(Items on locating words and elements)
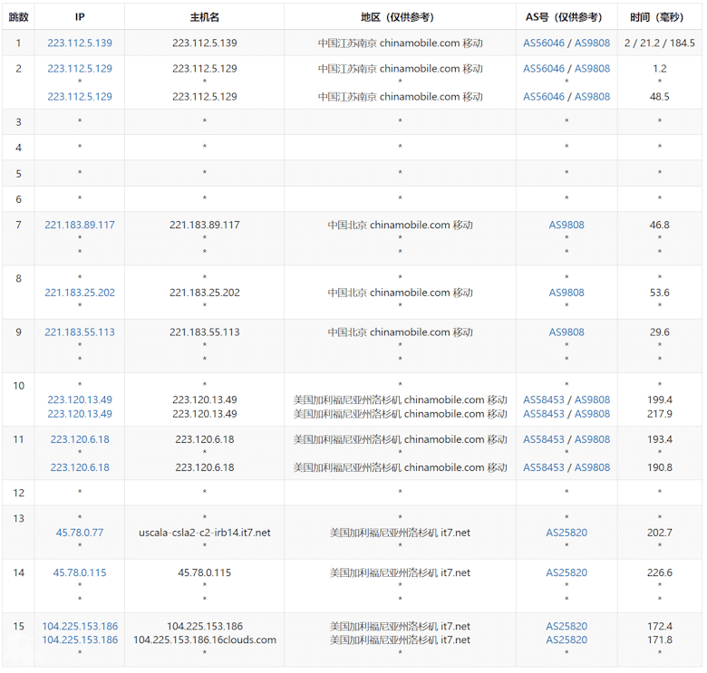Open IP link 221.183.55.113
707x673 pixels.
pos(80,332)
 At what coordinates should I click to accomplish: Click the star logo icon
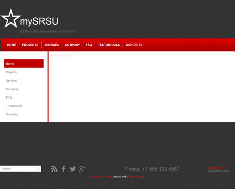11,18
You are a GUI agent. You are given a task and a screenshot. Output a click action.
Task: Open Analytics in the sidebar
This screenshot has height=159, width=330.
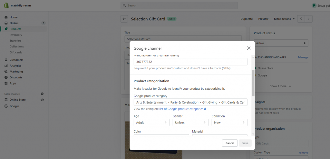click(15, 66)
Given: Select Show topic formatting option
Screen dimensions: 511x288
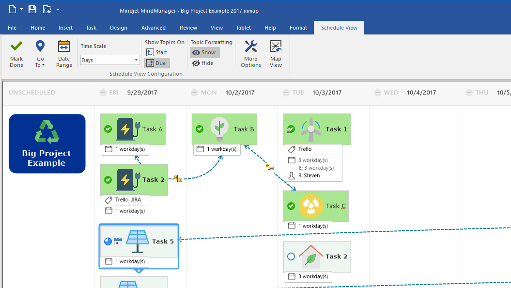Looking at the screenshot, I should pos(204,52).
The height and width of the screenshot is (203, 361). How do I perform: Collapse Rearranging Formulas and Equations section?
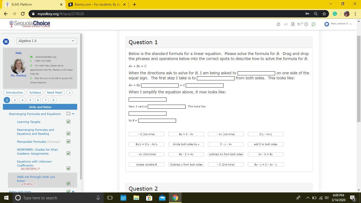tap(73, 114)
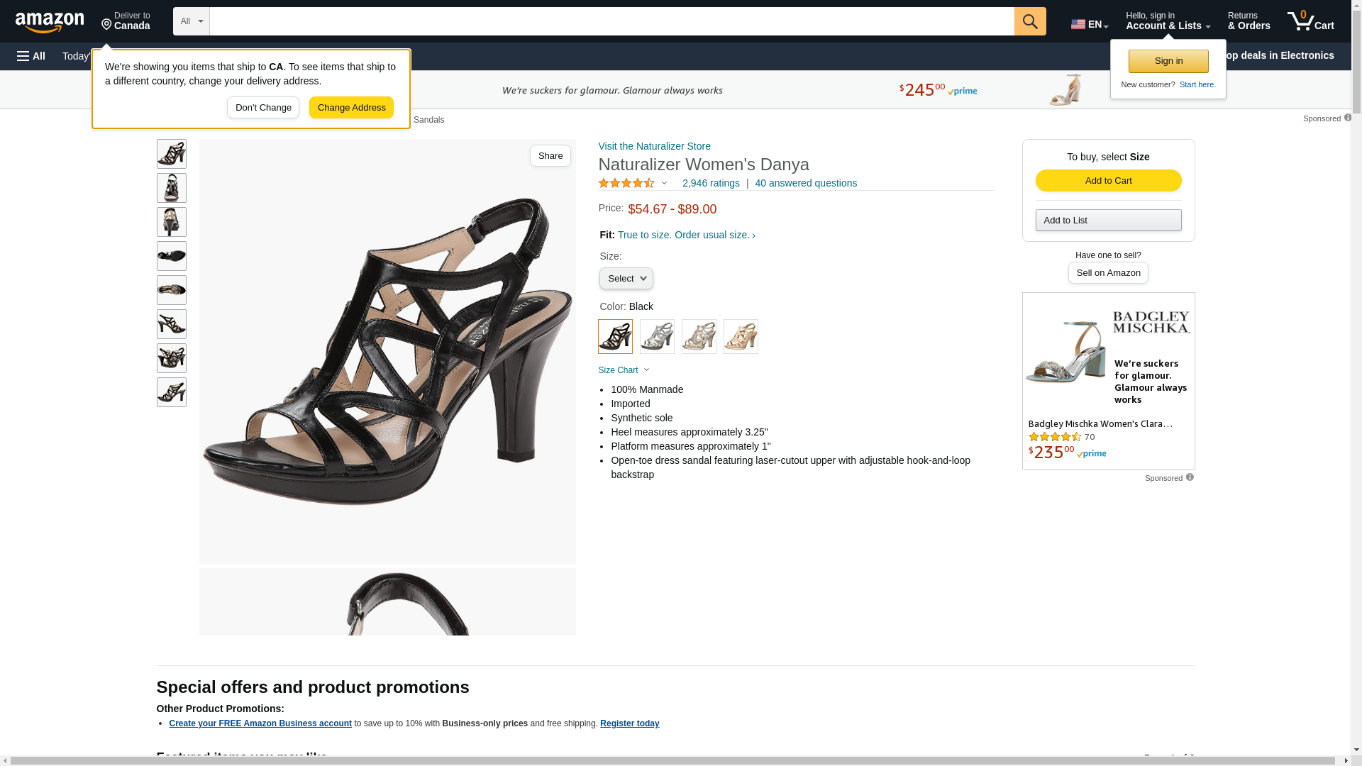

• [Exercise]:
Convert the items starting at the one containing "Given: Select Show topic formatting option" and ending at the last item into a two-column CSV with columns named "query" and "result". Give one row per item, put each value in a single quoted field with line breaks turned into spaces, and leave the pictures out.

• [Finished exercise]:
query,result
"Given: Select Show topic formatting option Screen dimensions: 511x288","Looking at the screenshot, I should pos(204,52)."
"The height and width of the screenshot is (203, 361). How do I perform: Collapse Rearranging Formulas and Equations section?","tap(73, 114)"